Downtown has had some major upgrades thanks in part to the Super Bowl. This means that the area by George R. Brown Convention Center, Discovery Green and the Toyota Center now includes upscale restaurants in sparkling new buildings. One such restaurant, Xochi, serves fantastic Mexican food on the first floor of the Marriott Marquis.

Xochi is in the same restaurant group as Hugo’s and Caracol, but focuses on Oaxacan flavors. The menu is split into the usual antojitos (appetizers), sopas y ensaladas (soups and salads), platos fuertes (entrees) and postres (desserts), but the two unique aspects are crudos (raw fish) and mole sauce that you won’t find at your average Tex-Mex joint. We decided to sample some unique dishes from the crudos, antojitos, mole and postres sections. Fortunately, our server sequenced the dishes to come in a light to heavy order, instead of whatever just happened to be ready first, as seems to be the norm with new trendy restaurants.

We started with the callo de hacha, raw scallops cured with lime and served with xoconostle (prickly pear cactus), avocado and chile de arbol verde. The plating was absolutely beautiful, the scallops were tender instead of chewy, and the flavors were light and refreshing. So far, off to a great start.

We then moved on to the molotes de xoxocotlan, or masa cakes stuffed with potato and chorizo that are served with chile de onza, queso fresco and a chapulin garnish. The sauce was rich and tasty, pairing very well with the masa cakes. When we ordered the dish we didn’t know what the chapulin was, but after some research I learned it was grasshopper. I’ve never tried grasshopper before, but given that I couldn’t tell when I was eating it, I would recommend this dish as a good opportunity to try it if you haven’t already.

Our next dish was one that you could find at many Mexican restaurants in Houston or even in the servery: chicken taquitos. While Xochi’s rendition wasn’t particularly unique, I appreciated the mole coloradito sauce that we could dip the taquitos into and the garnishes of queso fresco, parsley and radish.

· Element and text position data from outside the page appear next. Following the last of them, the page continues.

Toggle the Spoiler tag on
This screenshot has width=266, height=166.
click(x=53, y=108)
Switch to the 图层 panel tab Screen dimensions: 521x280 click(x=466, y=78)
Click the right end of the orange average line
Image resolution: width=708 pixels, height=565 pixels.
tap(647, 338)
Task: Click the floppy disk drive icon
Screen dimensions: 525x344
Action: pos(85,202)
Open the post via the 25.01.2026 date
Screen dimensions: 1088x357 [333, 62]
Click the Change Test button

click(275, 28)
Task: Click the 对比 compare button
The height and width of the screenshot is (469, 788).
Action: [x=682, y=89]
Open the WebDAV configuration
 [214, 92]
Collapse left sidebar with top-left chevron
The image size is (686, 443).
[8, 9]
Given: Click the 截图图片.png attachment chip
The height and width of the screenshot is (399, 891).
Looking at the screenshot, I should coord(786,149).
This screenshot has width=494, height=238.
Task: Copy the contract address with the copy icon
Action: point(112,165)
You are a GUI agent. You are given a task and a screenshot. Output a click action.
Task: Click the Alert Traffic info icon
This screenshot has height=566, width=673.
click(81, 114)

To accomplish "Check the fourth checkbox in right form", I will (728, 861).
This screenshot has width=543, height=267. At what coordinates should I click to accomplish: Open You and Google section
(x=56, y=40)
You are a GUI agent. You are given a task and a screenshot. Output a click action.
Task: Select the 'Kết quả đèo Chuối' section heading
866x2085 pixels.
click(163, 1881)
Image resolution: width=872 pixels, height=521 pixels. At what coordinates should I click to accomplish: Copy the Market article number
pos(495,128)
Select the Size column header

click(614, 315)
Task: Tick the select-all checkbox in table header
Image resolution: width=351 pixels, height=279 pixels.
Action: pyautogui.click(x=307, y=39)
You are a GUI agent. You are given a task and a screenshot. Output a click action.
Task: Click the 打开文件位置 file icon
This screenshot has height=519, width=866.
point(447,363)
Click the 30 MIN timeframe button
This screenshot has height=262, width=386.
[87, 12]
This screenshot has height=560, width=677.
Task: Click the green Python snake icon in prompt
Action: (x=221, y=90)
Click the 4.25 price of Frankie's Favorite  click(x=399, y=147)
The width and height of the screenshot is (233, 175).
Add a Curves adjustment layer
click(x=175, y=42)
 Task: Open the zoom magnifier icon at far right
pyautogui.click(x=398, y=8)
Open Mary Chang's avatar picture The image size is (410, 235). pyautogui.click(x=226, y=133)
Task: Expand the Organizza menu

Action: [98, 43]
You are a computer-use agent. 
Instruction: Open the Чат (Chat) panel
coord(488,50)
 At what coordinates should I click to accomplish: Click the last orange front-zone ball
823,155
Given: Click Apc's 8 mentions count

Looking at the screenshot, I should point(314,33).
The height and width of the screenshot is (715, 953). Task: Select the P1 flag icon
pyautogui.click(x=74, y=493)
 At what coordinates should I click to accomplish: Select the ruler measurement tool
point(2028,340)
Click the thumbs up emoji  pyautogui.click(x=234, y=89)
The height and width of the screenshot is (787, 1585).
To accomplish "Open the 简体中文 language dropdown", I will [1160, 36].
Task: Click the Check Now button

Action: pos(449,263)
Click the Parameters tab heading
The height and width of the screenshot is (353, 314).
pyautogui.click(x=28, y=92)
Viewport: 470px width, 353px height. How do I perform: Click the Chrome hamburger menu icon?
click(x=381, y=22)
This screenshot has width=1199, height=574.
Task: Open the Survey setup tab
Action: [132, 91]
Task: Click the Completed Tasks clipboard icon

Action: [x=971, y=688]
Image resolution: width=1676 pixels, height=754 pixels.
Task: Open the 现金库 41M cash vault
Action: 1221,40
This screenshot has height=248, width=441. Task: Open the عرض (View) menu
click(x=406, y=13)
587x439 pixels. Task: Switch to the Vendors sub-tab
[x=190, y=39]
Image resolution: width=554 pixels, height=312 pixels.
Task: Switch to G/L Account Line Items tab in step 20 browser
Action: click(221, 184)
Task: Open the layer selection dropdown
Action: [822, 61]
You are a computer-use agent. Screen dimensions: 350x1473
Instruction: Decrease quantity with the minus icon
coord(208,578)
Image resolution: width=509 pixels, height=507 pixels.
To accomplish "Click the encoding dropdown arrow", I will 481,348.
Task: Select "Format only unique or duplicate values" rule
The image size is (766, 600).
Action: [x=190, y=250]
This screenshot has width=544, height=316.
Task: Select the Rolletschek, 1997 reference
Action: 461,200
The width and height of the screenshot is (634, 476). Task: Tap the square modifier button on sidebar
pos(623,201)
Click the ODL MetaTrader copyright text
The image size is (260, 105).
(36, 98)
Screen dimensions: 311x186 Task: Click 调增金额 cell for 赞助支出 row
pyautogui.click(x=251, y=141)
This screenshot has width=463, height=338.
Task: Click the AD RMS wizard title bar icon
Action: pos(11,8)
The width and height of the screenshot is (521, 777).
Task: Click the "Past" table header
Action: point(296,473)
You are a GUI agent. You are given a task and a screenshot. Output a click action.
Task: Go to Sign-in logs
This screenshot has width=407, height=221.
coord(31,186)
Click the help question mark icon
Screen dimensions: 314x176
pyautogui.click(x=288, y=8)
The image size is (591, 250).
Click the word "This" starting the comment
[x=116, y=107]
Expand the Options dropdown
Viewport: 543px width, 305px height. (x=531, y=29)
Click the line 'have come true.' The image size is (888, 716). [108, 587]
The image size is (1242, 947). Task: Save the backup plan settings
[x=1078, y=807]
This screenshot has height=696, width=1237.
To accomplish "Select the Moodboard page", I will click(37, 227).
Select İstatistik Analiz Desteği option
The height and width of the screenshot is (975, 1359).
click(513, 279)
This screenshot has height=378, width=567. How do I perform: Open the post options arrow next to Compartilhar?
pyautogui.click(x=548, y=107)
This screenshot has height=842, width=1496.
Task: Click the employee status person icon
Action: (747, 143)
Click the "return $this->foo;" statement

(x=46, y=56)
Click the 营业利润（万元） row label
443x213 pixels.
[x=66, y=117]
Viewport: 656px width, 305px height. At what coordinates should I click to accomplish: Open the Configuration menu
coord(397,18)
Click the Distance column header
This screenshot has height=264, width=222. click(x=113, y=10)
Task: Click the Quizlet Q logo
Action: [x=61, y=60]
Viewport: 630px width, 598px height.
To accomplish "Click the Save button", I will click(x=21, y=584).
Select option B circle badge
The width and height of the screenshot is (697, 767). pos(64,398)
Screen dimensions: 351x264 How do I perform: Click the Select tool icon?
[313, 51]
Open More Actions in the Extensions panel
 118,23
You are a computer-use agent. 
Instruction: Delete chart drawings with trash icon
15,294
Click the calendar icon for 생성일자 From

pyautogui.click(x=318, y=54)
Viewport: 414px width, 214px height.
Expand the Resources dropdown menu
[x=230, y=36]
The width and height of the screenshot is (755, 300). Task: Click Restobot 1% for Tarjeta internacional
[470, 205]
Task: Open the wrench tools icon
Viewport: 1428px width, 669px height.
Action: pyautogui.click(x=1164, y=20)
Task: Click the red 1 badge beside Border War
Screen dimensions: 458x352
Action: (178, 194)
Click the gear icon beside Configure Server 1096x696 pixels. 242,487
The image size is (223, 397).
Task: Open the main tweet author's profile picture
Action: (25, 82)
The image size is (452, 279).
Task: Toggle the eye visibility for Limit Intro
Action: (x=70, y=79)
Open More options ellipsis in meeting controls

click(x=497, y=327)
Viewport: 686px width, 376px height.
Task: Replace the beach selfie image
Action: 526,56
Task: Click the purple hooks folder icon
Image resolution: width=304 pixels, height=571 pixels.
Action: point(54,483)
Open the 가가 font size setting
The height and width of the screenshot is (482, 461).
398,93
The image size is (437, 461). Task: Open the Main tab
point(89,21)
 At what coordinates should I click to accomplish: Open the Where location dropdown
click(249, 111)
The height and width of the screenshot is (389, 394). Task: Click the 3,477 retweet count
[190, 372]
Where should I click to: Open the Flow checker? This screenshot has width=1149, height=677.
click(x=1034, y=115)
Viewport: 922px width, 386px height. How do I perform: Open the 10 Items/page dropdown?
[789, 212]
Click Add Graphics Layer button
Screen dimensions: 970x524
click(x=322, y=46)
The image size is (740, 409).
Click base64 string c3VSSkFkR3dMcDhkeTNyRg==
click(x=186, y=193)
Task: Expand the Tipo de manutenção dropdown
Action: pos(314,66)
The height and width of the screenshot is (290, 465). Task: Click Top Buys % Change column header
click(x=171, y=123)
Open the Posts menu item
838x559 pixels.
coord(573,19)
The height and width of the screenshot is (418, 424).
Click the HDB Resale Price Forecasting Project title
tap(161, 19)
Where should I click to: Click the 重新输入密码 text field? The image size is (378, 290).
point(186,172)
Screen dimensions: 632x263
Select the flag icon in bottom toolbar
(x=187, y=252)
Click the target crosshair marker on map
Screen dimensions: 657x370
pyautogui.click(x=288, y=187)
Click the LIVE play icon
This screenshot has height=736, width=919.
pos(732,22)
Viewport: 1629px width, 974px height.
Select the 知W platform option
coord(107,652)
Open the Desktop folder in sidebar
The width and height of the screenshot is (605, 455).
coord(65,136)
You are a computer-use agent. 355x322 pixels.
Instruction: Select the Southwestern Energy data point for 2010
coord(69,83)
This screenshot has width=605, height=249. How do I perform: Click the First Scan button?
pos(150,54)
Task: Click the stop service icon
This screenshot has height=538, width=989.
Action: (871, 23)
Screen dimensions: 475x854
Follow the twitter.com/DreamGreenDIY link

Our last plate before dessert was the mole tasting, or bowls of four different mole sauces served with homemade tortillas. There are a lot of varieties of mole, so the four that we tried were by no means an exhaustive list. Making mole is a very labor-intensive process that involves a mixture of chile, chocolate and various spices so it can be hard to find it housemade on restaurant menus. The four moles we tried were very different. Two sauces had very strong flavors: One had a very bitter chocolate aftertaste and one had strong cinnamon notes. The other two moles were more mild and a bit tart, which we liked better. The homemade tortillas that we dipped into the sauces were delicious and obviously cooked to order. However, only four tortillas were served initially so we had to ask for more. Upon getting the check, we saw that this request cost $1, which was totally worth it, but would have been nice to know at the time of the request.

The finale was another beautifully plated dish, the cremoso de chocolate. It was a rich chocolate mousse with a light chocolate sponge cake on top, garnished with an artistic branch made of solid chocolate and flower petals. Underneath the mousse were small strawberry slices and a strawberry sauce that paired very nicely with the chocolate.

Overall, this meal was expensive and would never qualify for the usual Saturday night dinner, coming out to $39 per person after tax and tip. That said, graduation is coming up, which is a special occasion that could justify the cost. A dinner at Xochi could be a great opportunity to leave the hedges and show your family a newly renovated part of downtown. Just note that the small plate strategy was more cost-effective than ordering an appetizer, two entrees and a dessert.